When you copy the material below, keep every line exact and drop the pictures.

((

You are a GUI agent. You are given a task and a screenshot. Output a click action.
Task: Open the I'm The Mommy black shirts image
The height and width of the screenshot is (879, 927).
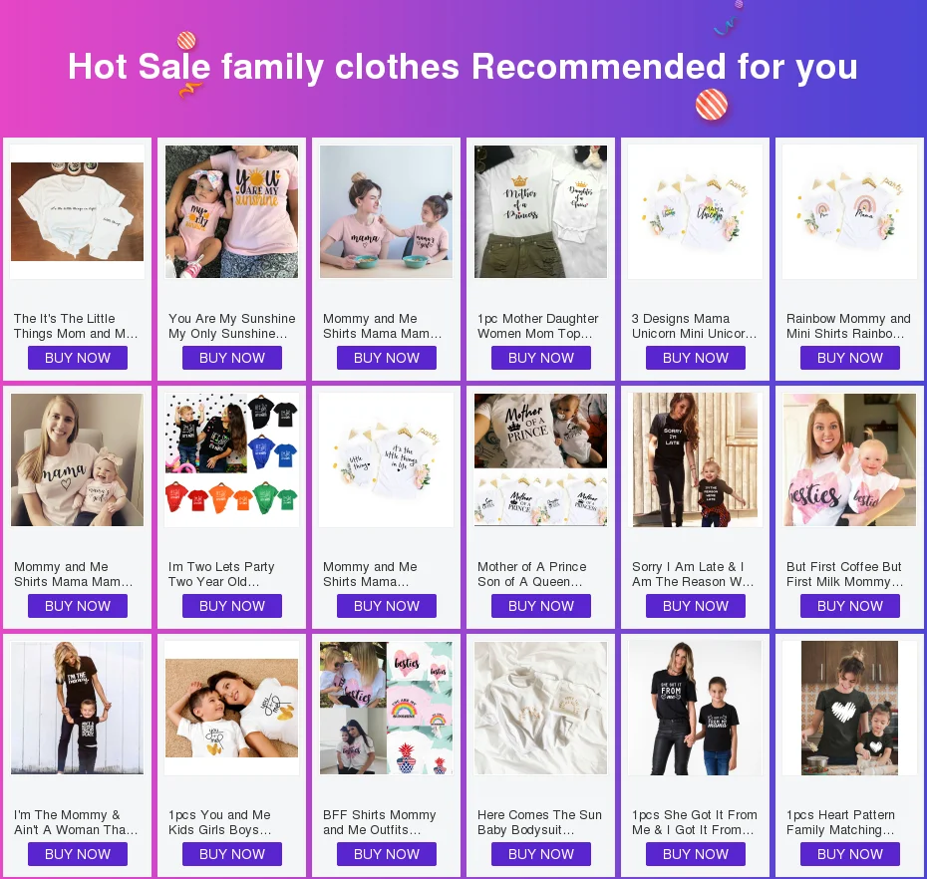click(77, 709)
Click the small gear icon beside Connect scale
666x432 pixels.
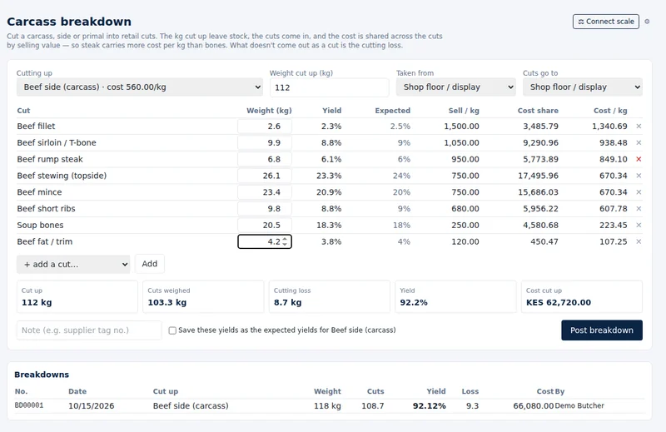tap(647, 22)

))

> **Output**
You are a GUI agent. You are given a task and a screenshot. Output a click action.
Task: Open the I'm The Mommy black shirts image
The height and width of the screenshot is (879, 927).
click(77, 709)
Click the small gear icon beside Connect scale
666x432 pixels.
tap(647, 22)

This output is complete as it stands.